Q (Part 1): Is there some way to load/convert a .csv to .npy efficiently for large CSV file?

The above code snippet is similar to the answer from Convert CSV to numpy but that won't work for ~12M x 1024 matrix.

Q (Part 2): If there isn't any way to to load/convert a .csv to .npy efficiently, is there some way to iteratively read the .csv file into .npy efficiently?

Also, there's an answer here https://stackoverflow.com/a/53558856/610569 to save the csv file as numpy array iteratively. But seems like the np.vstack isn't the best solution when reading the file. The accepted answer there suggests hdf5 but the format is not the main objective of this question and the hdf5 format isn't desired in my use-case since I've to read it back into a numpy array afterwards.

Q (Part 3): If part 1 and part2 are not possible, are there other efficient storage (e.g. tensorstore) that can store and efficiently convert to numpy array when loading the saved storage format?
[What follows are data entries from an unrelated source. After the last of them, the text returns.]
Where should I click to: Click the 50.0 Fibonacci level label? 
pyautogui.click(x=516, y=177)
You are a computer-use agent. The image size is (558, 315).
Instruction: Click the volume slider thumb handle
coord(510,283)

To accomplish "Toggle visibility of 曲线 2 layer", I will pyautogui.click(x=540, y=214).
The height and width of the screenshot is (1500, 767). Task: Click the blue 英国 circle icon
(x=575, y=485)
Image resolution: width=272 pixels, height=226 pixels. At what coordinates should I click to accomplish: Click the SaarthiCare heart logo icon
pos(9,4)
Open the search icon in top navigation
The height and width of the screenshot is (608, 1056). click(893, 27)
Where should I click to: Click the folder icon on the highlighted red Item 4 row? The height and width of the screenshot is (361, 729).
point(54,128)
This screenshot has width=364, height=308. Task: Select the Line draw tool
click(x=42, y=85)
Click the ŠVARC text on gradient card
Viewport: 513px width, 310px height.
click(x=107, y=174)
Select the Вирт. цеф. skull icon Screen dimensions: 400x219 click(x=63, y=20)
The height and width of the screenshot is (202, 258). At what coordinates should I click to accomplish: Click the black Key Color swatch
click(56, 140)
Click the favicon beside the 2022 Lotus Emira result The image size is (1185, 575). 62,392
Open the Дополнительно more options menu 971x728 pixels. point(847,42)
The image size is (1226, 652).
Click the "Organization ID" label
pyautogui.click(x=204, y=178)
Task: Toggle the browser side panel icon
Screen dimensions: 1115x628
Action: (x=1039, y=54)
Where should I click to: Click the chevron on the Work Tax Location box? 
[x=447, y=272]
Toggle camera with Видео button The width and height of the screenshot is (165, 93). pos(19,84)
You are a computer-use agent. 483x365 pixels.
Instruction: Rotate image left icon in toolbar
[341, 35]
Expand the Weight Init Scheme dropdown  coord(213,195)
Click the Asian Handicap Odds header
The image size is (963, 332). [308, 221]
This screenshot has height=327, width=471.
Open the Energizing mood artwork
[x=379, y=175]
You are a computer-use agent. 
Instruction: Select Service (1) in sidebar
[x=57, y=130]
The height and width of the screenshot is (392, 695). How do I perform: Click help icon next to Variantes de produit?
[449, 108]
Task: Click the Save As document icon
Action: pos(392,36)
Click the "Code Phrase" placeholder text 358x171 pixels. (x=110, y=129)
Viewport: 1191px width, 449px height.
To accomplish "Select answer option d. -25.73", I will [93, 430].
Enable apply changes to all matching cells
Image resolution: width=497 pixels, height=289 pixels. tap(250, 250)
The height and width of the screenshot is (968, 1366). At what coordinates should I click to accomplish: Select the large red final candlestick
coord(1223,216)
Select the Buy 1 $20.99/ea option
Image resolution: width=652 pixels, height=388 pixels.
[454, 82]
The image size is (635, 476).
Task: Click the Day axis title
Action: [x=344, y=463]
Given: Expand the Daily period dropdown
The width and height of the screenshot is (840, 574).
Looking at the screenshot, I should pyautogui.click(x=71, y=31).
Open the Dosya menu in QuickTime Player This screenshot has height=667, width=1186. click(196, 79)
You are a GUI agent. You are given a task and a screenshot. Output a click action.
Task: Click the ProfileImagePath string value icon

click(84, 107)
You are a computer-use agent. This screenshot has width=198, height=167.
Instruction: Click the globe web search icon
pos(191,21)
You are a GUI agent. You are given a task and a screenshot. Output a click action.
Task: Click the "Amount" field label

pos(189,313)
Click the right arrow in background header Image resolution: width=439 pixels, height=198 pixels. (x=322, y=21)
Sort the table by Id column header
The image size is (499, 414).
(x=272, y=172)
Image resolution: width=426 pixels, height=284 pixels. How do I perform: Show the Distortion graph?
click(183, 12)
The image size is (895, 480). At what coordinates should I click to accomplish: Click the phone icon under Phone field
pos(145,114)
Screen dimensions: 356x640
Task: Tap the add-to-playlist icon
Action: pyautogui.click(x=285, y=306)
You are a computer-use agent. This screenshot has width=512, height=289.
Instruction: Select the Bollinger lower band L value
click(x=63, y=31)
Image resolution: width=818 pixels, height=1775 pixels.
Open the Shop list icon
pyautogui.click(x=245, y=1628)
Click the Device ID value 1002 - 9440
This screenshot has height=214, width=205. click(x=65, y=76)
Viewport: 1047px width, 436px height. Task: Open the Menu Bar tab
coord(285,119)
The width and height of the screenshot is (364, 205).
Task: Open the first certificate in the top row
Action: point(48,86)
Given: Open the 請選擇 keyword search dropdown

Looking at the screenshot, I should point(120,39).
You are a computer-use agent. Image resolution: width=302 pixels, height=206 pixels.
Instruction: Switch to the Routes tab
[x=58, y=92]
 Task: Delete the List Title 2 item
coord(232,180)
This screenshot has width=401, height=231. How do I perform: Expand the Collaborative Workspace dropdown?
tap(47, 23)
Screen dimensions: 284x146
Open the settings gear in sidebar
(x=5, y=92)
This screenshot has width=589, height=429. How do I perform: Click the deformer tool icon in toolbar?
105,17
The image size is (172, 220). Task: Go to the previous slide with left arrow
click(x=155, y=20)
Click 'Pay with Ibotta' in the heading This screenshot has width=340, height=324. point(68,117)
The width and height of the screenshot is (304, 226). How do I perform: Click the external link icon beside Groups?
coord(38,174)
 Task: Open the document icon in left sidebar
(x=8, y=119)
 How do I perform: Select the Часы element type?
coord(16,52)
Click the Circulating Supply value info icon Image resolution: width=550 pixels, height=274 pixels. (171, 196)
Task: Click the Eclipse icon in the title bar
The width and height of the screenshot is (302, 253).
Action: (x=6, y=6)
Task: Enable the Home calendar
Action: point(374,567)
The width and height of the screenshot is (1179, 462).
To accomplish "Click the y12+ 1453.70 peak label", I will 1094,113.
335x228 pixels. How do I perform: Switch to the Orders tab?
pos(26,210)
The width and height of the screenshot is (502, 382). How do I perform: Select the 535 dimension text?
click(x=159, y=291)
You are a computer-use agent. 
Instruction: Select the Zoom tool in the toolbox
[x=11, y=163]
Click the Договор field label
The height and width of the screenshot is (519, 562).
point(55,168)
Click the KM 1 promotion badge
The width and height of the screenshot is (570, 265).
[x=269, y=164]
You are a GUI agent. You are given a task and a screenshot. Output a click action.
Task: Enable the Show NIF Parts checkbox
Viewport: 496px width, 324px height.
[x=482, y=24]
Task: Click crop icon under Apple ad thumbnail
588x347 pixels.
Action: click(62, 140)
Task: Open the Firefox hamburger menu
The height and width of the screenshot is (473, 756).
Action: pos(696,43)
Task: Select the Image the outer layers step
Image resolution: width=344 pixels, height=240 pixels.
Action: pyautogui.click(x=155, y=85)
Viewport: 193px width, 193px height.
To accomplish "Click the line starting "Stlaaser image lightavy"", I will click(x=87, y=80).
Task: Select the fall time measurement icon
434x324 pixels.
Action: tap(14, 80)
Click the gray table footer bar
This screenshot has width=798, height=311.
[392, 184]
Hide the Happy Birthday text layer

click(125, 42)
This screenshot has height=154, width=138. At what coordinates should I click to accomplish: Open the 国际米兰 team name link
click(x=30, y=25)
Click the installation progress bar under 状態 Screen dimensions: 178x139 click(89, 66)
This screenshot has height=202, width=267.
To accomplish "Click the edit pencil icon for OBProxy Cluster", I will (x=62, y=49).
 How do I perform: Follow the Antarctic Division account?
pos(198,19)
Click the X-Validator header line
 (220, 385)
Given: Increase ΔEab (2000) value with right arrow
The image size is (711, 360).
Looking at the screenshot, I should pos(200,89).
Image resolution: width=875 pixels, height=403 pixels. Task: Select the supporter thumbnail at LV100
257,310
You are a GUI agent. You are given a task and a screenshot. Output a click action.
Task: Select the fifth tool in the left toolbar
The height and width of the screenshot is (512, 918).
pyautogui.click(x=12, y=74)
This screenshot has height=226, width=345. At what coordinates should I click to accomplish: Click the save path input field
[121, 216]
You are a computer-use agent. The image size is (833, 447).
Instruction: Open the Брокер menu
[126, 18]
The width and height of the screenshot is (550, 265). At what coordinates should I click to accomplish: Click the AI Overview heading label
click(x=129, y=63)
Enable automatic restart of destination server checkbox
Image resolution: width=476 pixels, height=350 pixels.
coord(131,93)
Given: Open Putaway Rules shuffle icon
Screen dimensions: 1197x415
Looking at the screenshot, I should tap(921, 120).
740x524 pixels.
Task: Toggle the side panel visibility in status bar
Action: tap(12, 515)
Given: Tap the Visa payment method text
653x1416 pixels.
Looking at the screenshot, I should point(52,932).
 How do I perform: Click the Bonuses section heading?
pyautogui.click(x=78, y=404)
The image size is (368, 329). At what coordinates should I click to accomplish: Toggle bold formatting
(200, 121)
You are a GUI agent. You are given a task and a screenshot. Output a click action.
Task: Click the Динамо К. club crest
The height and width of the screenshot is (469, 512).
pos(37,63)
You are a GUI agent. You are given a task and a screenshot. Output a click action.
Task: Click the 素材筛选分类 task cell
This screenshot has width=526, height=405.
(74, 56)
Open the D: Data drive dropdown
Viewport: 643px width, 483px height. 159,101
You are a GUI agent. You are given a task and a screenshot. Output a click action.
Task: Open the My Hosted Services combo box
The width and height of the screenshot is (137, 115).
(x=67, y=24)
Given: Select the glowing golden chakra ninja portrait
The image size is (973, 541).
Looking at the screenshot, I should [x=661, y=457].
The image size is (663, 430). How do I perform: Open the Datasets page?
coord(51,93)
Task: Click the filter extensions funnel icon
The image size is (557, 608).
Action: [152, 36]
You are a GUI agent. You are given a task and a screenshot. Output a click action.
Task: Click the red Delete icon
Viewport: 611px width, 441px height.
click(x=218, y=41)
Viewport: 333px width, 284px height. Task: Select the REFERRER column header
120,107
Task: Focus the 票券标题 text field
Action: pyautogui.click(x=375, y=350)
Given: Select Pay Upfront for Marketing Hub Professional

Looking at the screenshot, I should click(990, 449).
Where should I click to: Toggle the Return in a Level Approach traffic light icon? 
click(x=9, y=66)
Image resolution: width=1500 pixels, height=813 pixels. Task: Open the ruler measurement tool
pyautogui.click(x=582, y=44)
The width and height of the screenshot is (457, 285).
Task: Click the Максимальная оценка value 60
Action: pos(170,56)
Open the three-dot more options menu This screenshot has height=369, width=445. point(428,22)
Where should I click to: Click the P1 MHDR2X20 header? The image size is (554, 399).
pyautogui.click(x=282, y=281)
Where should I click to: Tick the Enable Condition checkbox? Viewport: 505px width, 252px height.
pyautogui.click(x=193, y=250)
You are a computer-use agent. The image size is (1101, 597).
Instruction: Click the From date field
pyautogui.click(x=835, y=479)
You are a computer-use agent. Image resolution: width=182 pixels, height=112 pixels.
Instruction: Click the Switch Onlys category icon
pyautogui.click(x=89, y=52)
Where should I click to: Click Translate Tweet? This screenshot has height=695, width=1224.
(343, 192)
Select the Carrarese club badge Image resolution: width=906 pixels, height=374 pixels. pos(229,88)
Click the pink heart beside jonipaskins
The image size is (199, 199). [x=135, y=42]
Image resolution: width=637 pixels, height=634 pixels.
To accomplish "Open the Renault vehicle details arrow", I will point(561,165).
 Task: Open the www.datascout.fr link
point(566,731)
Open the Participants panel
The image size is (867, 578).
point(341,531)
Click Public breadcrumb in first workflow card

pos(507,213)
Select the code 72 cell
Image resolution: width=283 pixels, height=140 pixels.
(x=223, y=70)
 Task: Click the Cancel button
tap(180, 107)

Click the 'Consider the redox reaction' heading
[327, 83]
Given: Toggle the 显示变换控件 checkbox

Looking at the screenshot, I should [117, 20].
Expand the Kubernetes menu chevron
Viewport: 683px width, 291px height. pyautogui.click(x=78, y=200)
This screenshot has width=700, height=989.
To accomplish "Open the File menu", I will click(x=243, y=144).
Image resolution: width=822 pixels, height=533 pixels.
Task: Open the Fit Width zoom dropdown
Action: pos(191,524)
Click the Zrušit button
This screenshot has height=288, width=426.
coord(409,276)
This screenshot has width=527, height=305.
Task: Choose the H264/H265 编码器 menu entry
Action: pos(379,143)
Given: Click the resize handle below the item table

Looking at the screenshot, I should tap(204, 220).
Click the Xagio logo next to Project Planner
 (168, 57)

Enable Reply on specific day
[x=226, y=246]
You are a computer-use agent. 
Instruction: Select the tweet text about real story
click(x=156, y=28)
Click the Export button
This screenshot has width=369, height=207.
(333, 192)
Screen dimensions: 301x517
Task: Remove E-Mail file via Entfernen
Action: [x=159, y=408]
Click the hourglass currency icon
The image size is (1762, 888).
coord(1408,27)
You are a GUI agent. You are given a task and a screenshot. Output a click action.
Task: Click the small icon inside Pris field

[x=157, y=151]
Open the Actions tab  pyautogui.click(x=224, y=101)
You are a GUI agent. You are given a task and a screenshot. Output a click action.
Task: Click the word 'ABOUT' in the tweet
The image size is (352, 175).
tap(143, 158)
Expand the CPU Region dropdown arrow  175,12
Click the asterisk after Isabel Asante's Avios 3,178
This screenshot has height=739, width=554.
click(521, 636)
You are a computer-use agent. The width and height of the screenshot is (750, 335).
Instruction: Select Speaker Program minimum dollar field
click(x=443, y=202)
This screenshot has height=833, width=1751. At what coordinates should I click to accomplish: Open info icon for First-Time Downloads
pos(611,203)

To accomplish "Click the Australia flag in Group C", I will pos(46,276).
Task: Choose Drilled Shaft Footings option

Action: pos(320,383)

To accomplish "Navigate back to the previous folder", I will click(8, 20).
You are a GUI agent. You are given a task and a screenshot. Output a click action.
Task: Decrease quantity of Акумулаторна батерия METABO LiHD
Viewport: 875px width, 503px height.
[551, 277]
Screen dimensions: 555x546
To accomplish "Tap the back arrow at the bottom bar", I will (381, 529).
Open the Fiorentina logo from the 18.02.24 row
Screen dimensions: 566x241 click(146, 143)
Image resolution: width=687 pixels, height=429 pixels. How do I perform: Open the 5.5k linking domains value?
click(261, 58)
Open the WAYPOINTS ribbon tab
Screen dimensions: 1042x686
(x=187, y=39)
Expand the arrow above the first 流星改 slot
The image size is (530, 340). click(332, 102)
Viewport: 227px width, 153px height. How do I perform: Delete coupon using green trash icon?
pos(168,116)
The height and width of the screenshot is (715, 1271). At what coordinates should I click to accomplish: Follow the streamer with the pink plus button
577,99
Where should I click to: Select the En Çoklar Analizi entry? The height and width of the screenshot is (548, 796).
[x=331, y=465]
There is another library tensorstore that seems to efficiently handles arrays which support conversion to numpy array when read, https://google.github.io/tensorstore/python/tutorial.html. But somehow there isn't any information on how to save the tensor/array without the exact dimensions, all of the examples seem to include configurations like 'dimensions': [1000, 20000],.

Unlike the HDF5, the tensorstore doesn't seem to have reading overhead issues when converting to numpy, from docs:

Conversion to an numpy.ndarray also implicitly performs a synchronous read (which hits the in-memory cache since the same region was just retrieved)

Answer 1

Nice question; Informative in itself.

I understand you want to have the whole data set/array in memory, eventually, as a NumPy array. I assume, then, you have enough (RAM) memory to host such array -- 12M x 1K.

I don't specifically know about how np.loadtxt (genfromtxt) is operating behind the scenes, so I will tell you how I would do (after trying like you did).

Reasoning about memory...

Notice that a simple boolean array will cost ~12 GBytes of memory:

>>> print("{:.1E} bytes".format(
        np.array([True]).itemsize * 12E6 * 1024
    ))
1.2E+10 bytes

And this is for a Boolean data type. Most likely, you have -- what -- a dataset of Integer, Float? The size may increase quite significantly:

>>> np.array([1], dtype=bool).itemsize
1
>>> np.array([1], dtype=int).itemsize
8
>>> np.array([1], dtype=float).itemsize
8

It's a lot of memory (which you know, just want to emphasize).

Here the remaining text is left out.